## DESCRIPTION OF THE TASK
Copy out word for word the part of the records that begins with the line containing "Given: Click the" and runs through the end of the records. Leave the pictures out.

## DATA TO USE

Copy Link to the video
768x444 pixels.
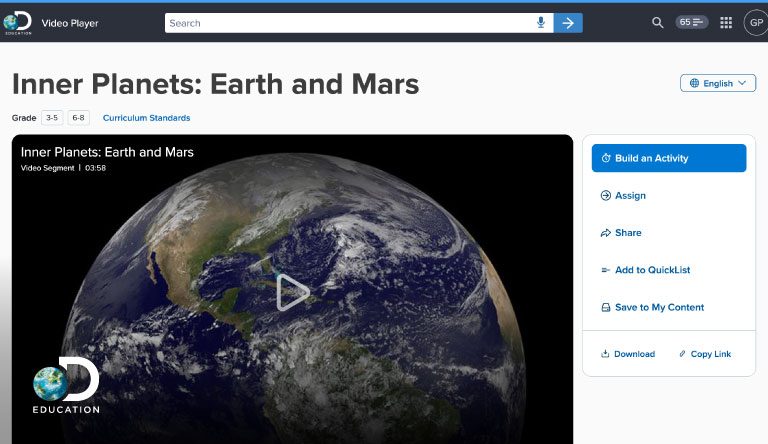click(709, 354)
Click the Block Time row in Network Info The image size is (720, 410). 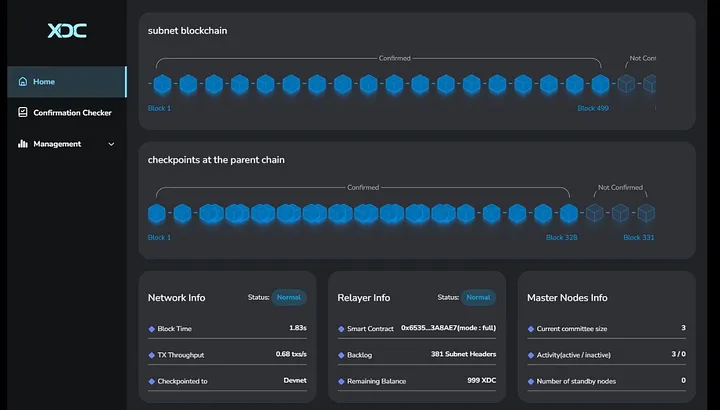click(227, 328)
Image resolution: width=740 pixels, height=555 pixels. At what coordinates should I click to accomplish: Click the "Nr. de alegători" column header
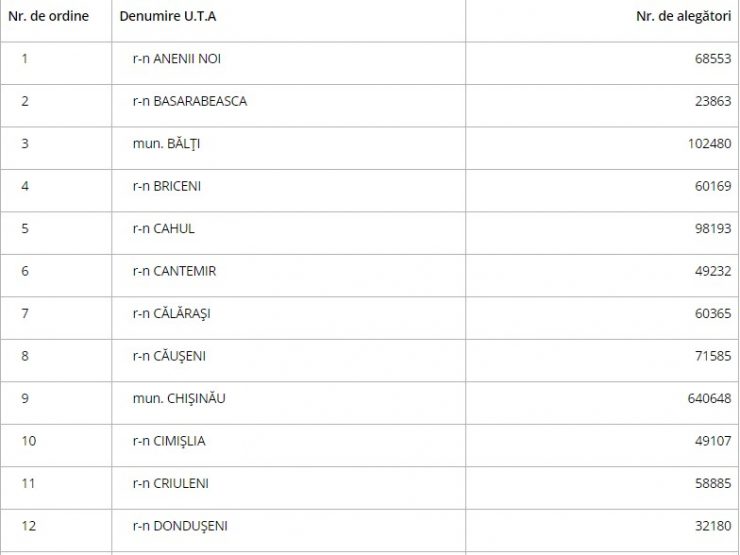click(x=683, y=17)
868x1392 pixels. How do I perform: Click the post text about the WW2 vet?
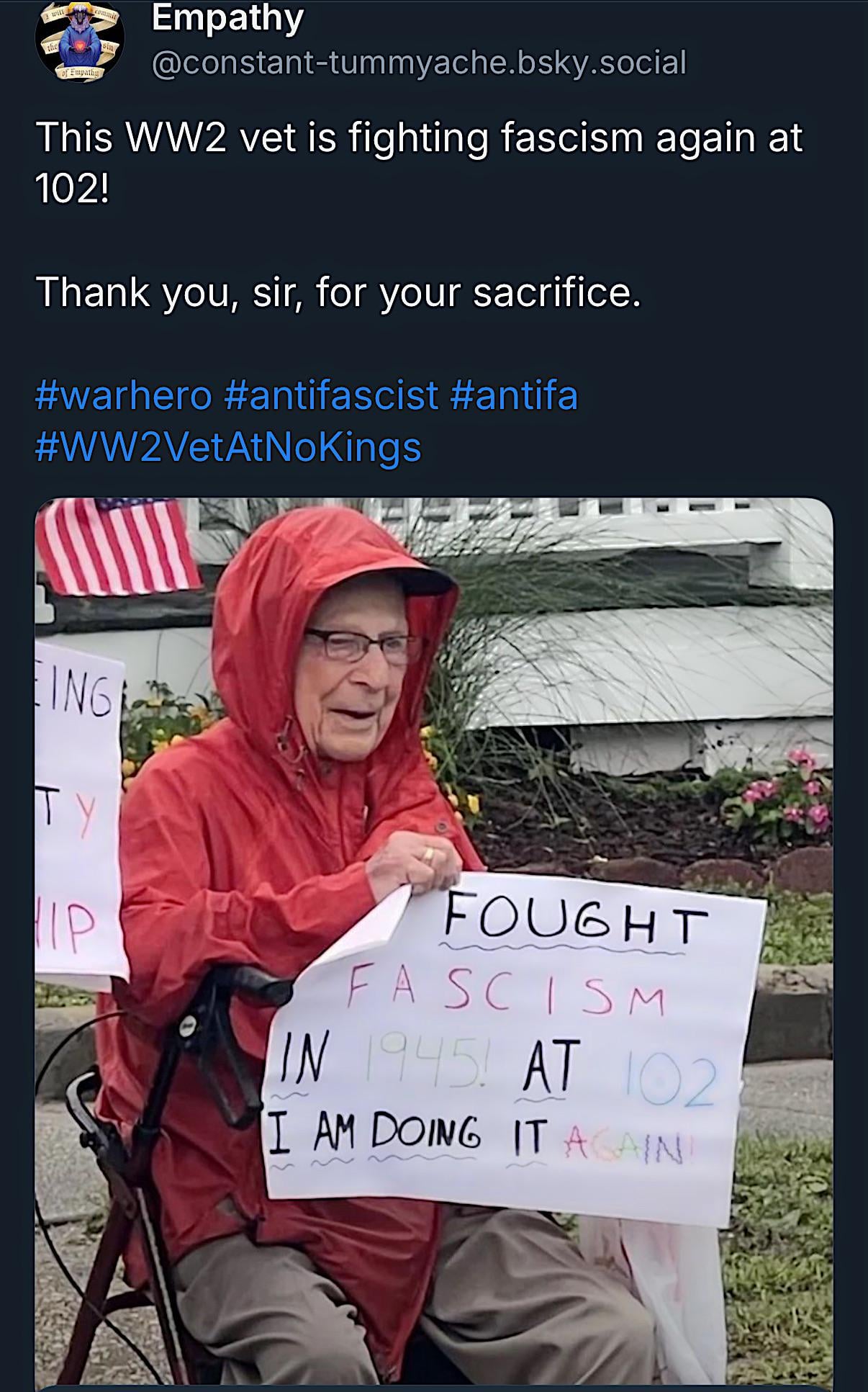coord(417,137)
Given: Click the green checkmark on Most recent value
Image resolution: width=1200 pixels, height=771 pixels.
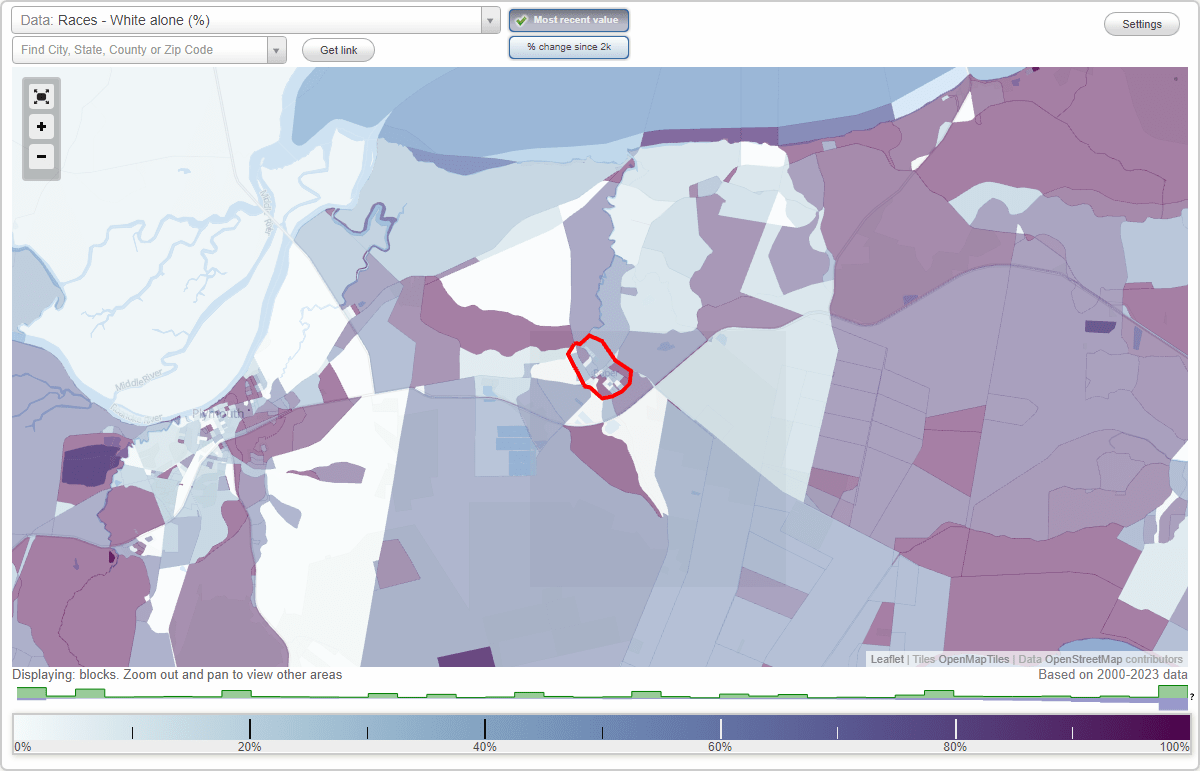Looking at the screenshot, I should coord(522,19).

## RESPONSE TO THE TASK
Given: Click the green checkmark on Most recent value
Image resolution: width=1200 pixels, height=771 pixels.
Looking at the screenshot, I should coord(522,19).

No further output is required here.